LISTED RECORDS:
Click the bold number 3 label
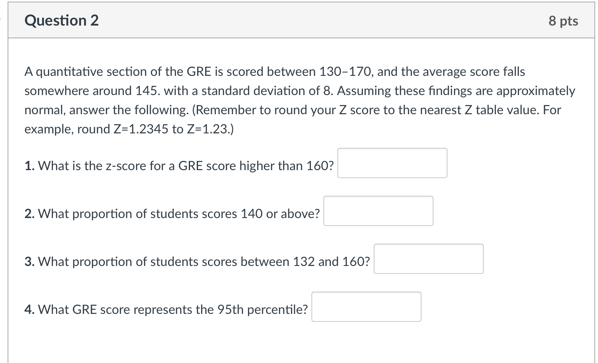Viewport: 598px width, 363px height. 29,262
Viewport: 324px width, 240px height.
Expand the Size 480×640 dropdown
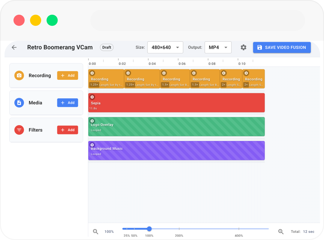(x=165, y=47)
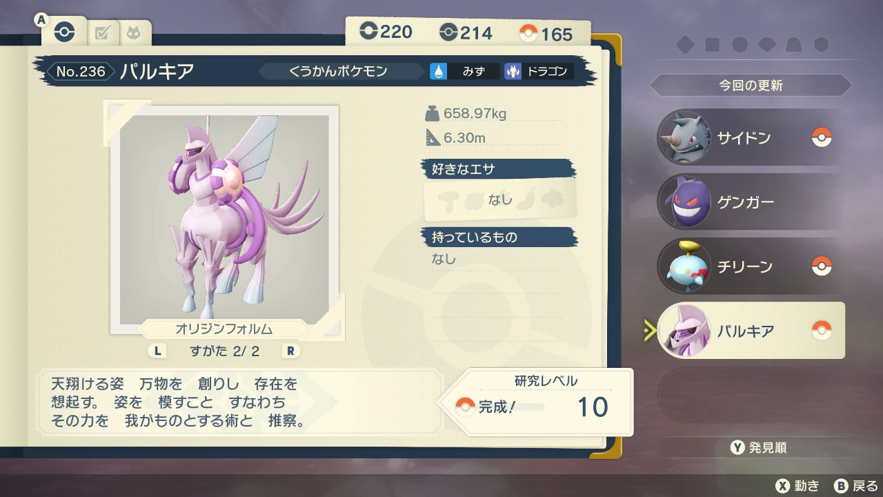Click the caught Poké Ball icon next to サイドン

coord(821,137)
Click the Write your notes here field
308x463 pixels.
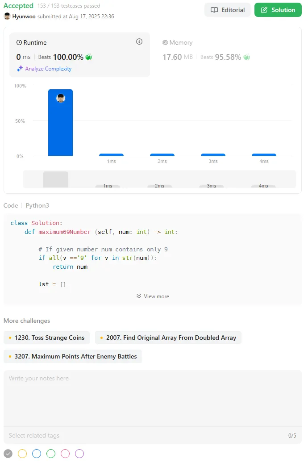[x=153, y=398]
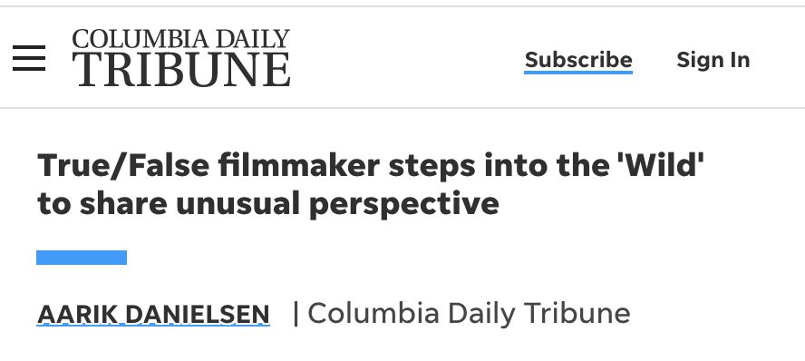Click the vertical separator before Columbia Daily Tribune
This screenshot has width=805, height=361.
pyautogui.click(x=296, y=313)
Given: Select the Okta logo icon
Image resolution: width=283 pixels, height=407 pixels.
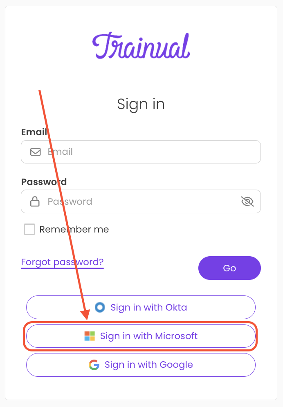Looking at the screenshot, I should [x=100, y=307].
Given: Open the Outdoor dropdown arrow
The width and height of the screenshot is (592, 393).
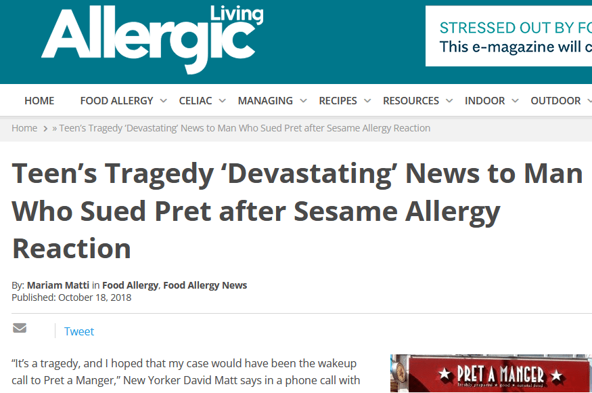Looking at the screenshot, I should click(x=587, y=101).
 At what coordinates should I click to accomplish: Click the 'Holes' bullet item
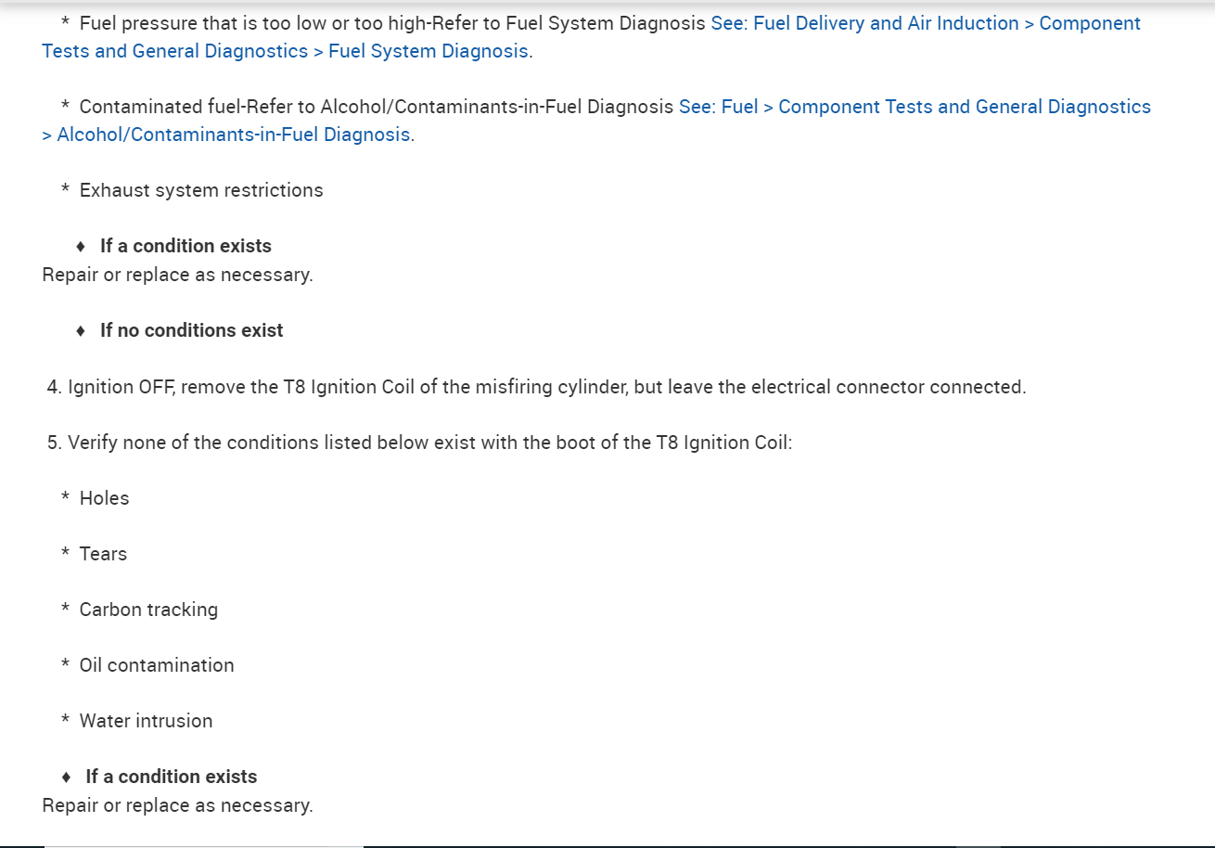[104, 498]
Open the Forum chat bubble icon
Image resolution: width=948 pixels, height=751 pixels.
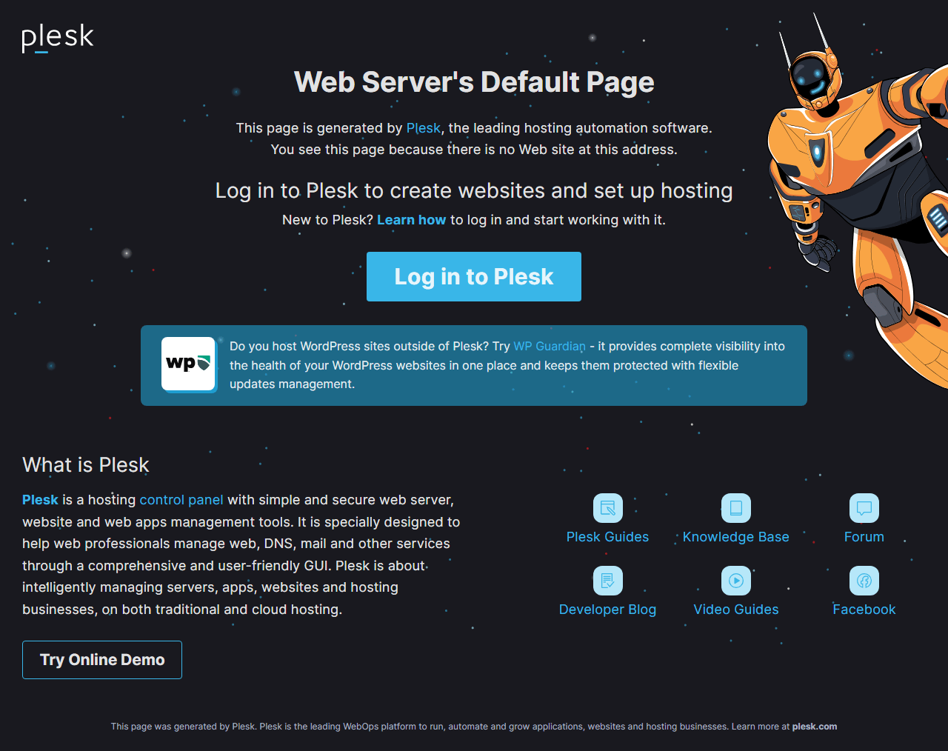click(864, 508)
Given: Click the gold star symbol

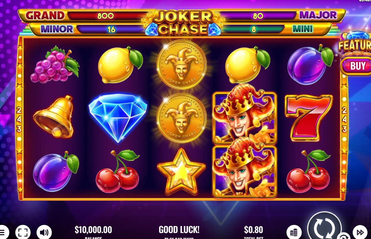Looking at the screenshot, I should click(181, 172).
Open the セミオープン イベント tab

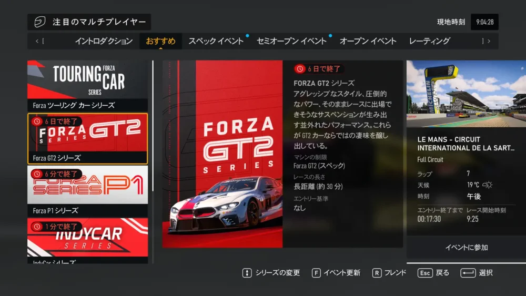point(291,41)
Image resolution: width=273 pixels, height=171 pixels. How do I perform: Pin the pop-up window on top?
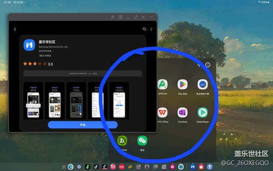click(113, 17)
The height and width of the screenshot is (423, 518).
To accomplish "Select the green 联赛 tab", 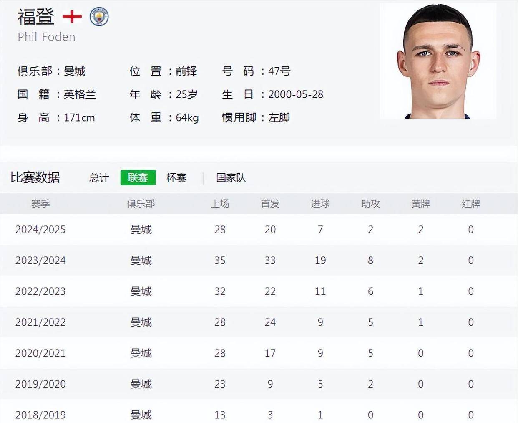I will (x=138, y=177).
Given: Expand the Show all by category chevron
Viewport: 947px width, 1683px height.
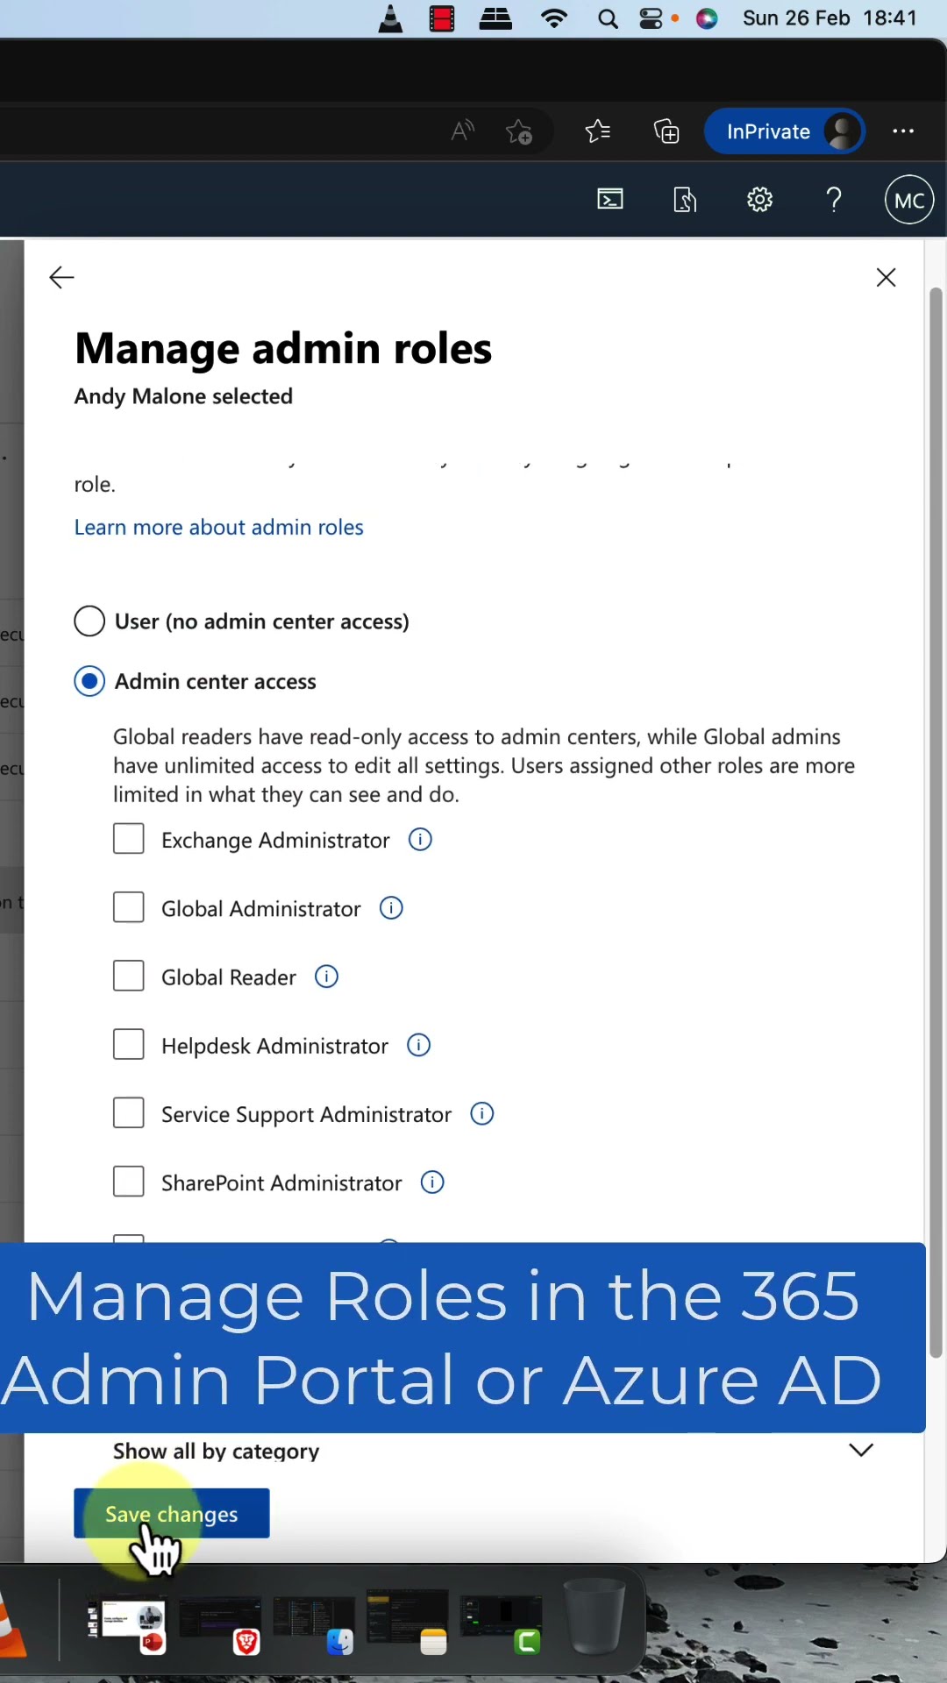Looking at the screenshot, I should click(861, 1451).
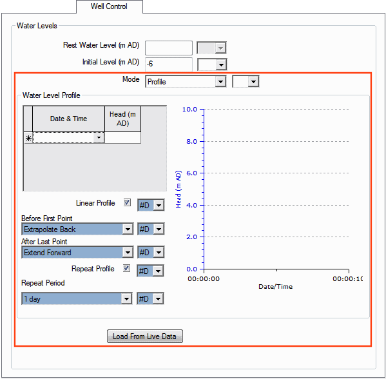Select the Well Control tab
The height and width of the screenshot is (379, 386).
coord(110,6)
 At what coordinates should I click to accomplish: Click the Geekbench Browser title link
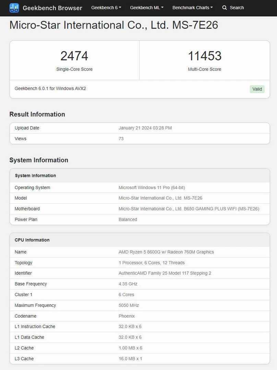pyautogui.click(x=52, y=8)
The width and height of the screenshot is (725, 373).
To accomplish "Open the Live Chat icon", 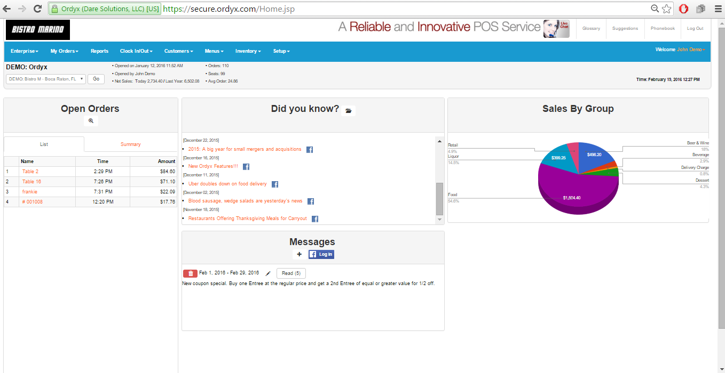I will pos(556,29).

REQUIRED WORK:
Using the listing above, restate exactly the range between the lines holding "Click the Write your notes here field" and "Given: Open the Outdoor dropdown arrow", inclusive, with pictures left out.

ANSWER BELOW:
Click the Write your notes here field
308x463 pixels.
[x=153, y=398]
Click the vertical separator before Columbia Daily Tribune
This screenshot has width=805, height=361.
pyautogui.click(x=296, y=313)
Given: Select the Okta logo icon
Image resolution: width=283 pixels, height=407 pixels.
Looking at the screenshot, I should [x=100, y=307].
Given: Open the Outdoor dropdown arrow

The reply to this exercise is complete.